Abstention is also a problem and has been since 1979 when participation rates in national elections started to decline in Europe across all age groups.   But it’s become especially critical among young voters. In 2014 across Europe, the voting rate in the 18-24 age group was just 28%, with 51% for those 55 and above. Indeed, a La Croix report from last month shows that 48% of the 18-25 age bracket will not vote in the first round of the presidentials on Sunday. Another report shows that the Front National and other non-mainstream parties are looking increasingly more attractive to the voting youth because of harsh austerity programs Europe-wide, which have caused significant unemployment problems.  Clearly they are right to be concerned about the youth vote.

But isn’t all this too little too late?

  • Where were they when Greece was (and still is) getting skewered by the crippling private bank loans that will permanently keep the country in hock, and the austerity policies of the IMF, European Central Bank and the German finance ministry that Greeks expressly voted against?  When people lost their jobs, had their pensions cut repeatedly, their taxes raised, their public services and public assets stripped.
  • Ditto for the UK, when Europe went silent over the same cruel economic policies David Cameron’s Conservatives implemented against the poor, sick and unemployed?  Which gave the UN reason to say their rights had been violated.
  • Where were they when globalist presidential candidate and Rothschild darling, Emmanuel Macron was brought in by the current so-called ‘left wing’ government of Francois Hollande to enact the Macron Law and El Khomri Law, retrenching workers’ rights and job security in favor of the employer class?
  • Where were they when any French company has been closed and had its manufacturing operations moved to a cheaper country?  Such as the one Macron presided over – the selling off of French company Alstom to General Electric. Such as the one currently underway, the Whirlpool factory in Amiens.
  • Why aren’t they attacking the standard French government practice of ghettoizing immigrants, historical as well as new, and poor people into banlieux that have become powder kegs for very good reason?
  • Why aren’t they attacking the illegal wars that are creating the migrants in the first place? Whoa, that’s a big one …
  • Haven’t they noticed that the political parties most capable of delivering such civic-minded values, usually those on the left, have vanished, to be replaced by right-wing parties masquerading as ‘left’? As many commentators have long observed, the true left is dead.
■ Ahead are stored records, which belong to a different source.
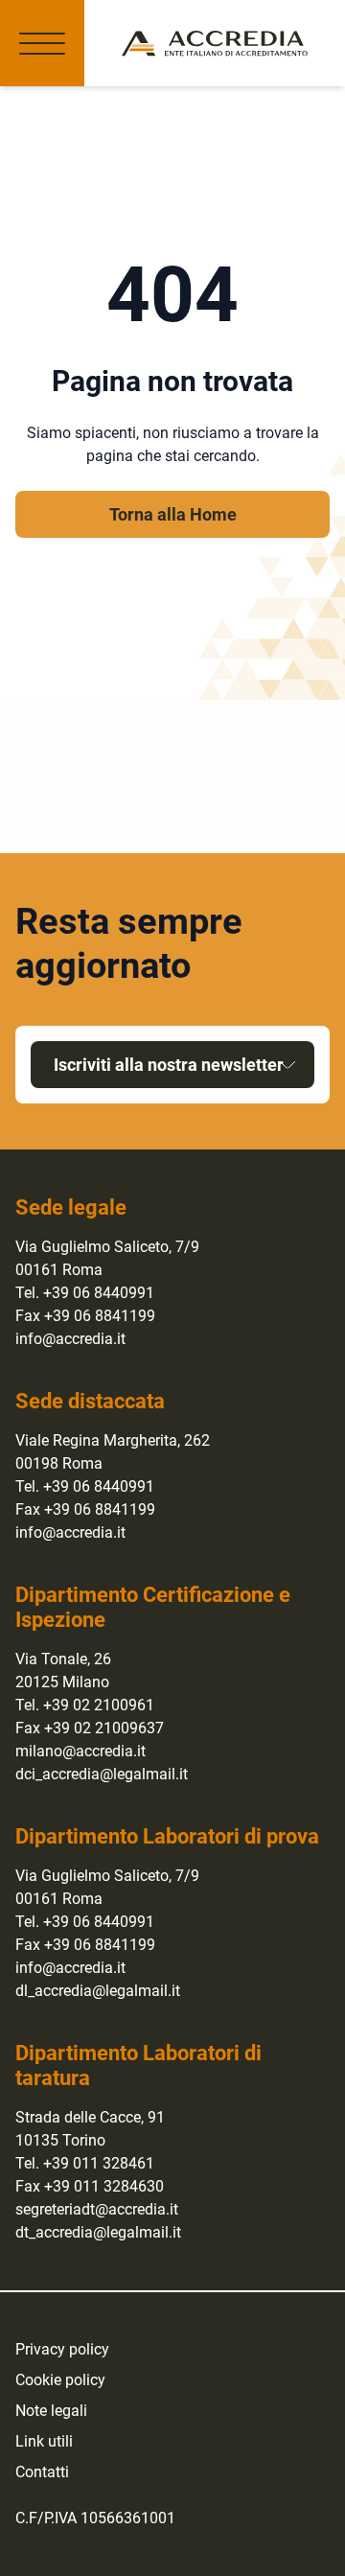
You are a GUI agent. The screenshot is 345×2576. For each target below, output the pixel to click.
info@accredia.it (70, 1339)
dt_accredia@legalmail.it (98, 2232)
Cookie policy (60, 2380)
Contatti (42, 2472)
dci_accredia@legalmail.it (101, 1774)
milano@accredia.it (80, 1751)
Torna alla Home (173, 514)
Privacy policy (62, 2349)
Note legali (51, 2411)
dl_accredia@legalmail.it (97, 1991)
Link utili (44, 2441)
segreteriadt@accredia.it (96, 2209)
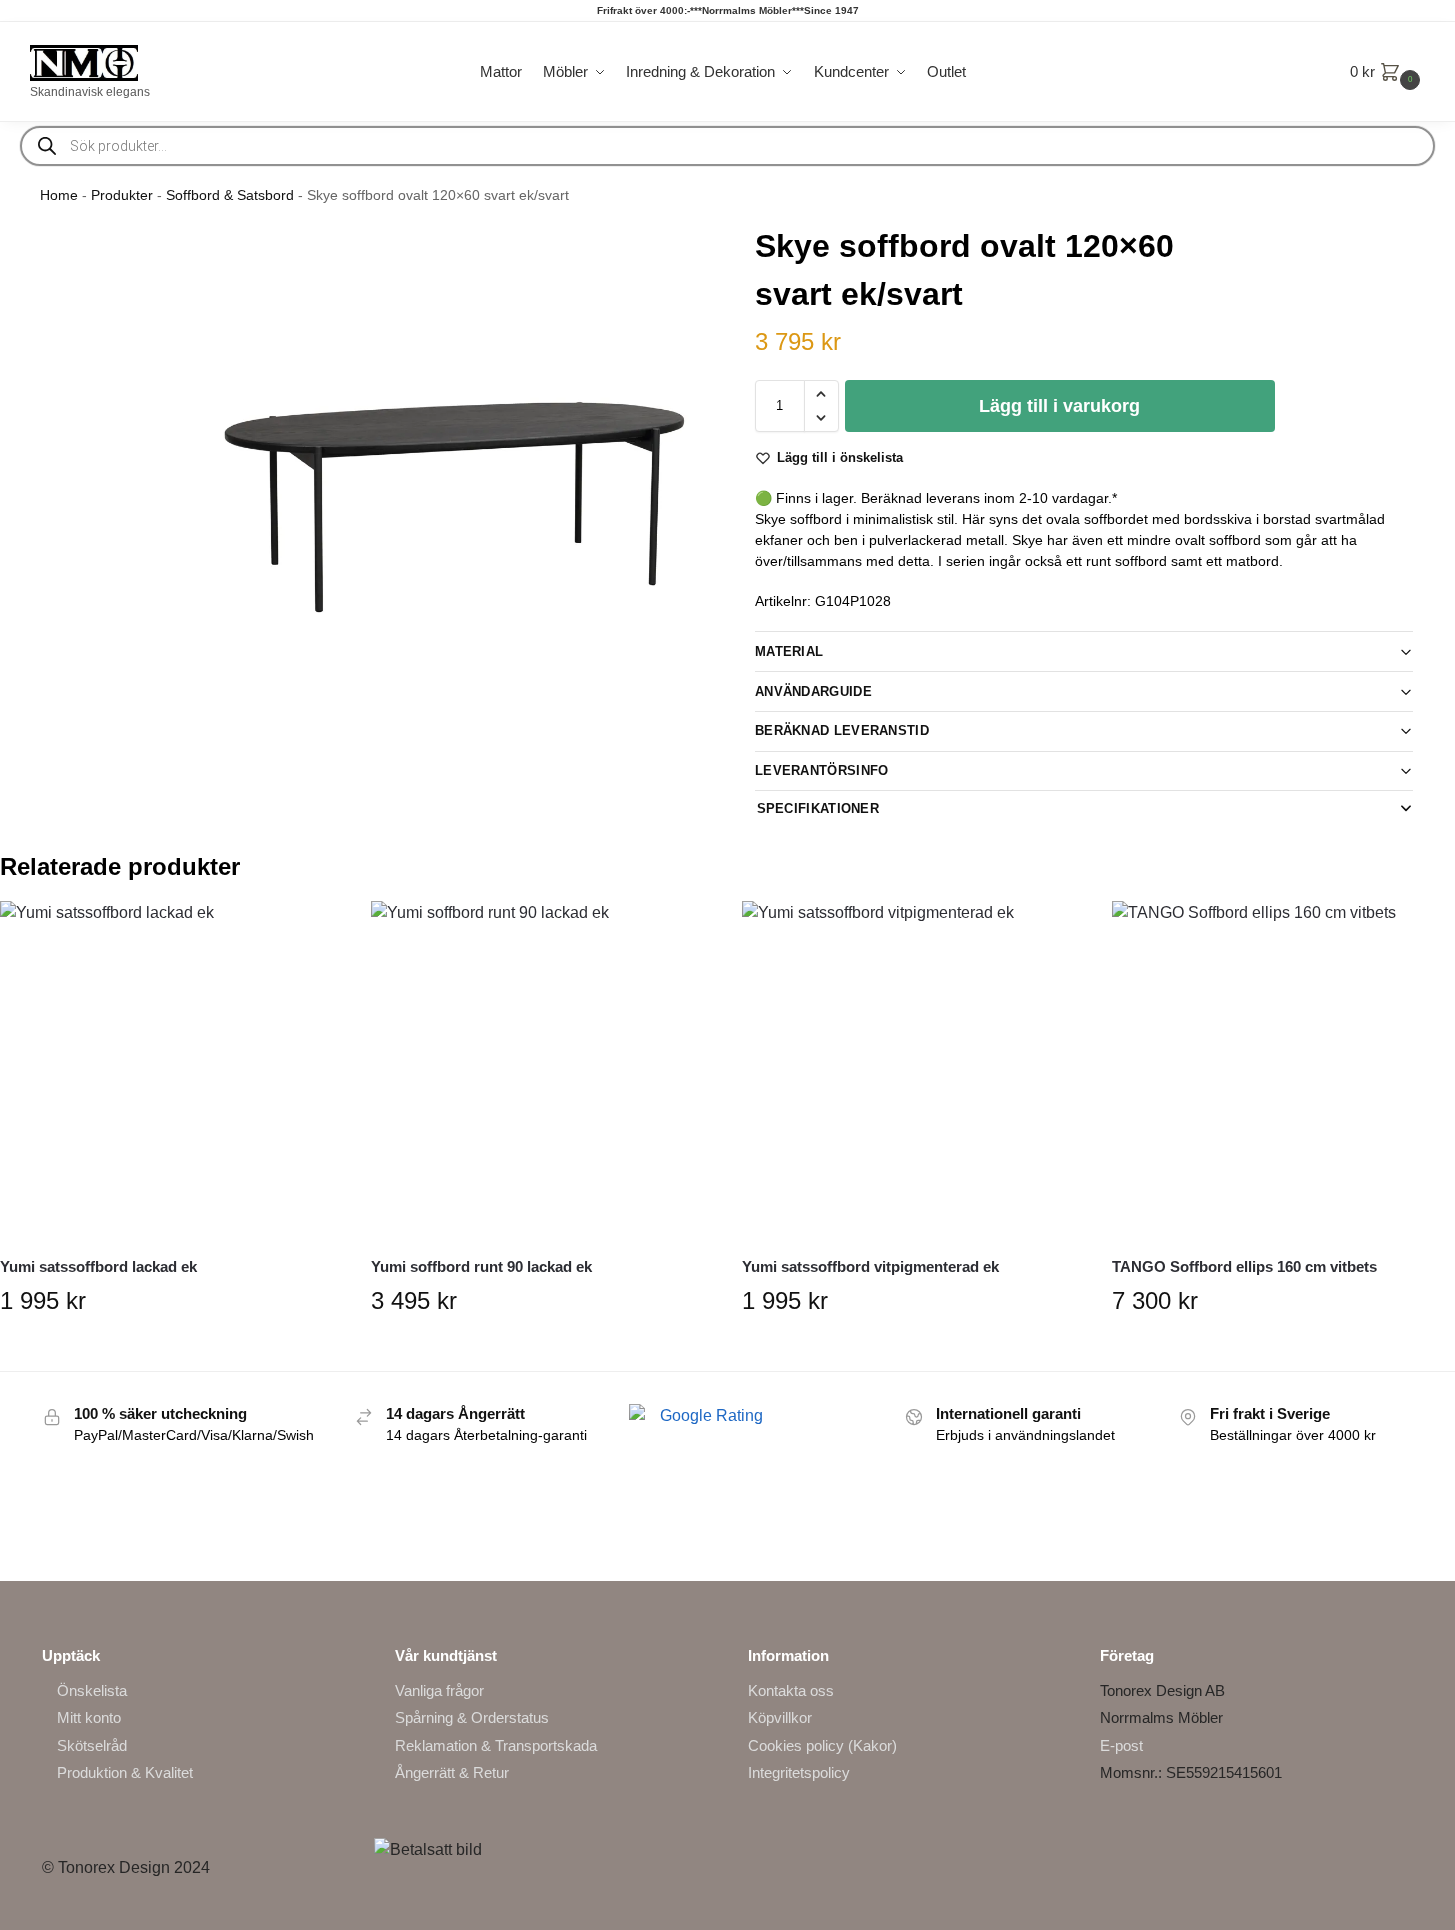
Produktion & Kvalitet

It turns out that Marine Le Pen – who wants to wrest French national sovereignty away from the globalist anti-democratic EU, who wants to stop the wave of migration which is costly and damaging to employment opportunities for French nationals (which includes immigrants), who wants to return to the French franc (how many economists have said that the single currency is a disaster for any country that isn’t Germany!) – is the only one of the high-profile candidates with a real chance of winning who is calling the proverbial spade a shovel and identifying the globalist agenda by name.  No wonder that the masonic banking elite won’t fund her campaign.

How predictable it is of the masonic globalists, who ignore the devastation of economic neoliberalism on the population while it’s underway, yet turn on the citizenry to accuse them of racism and hate on the social policy front. A typical yet utterly deceptive separation of economic policy from social policy, which lulls us into ignoring capitalism-on-steroids neoliberalism, while we legitimately fret about the destruction of our cultures, social services and jobs, and are made to feel bad for doing so.

The first round of the presidential elections takes place on Sunday, April 23, to be followed by the second round on Sunday, May 7.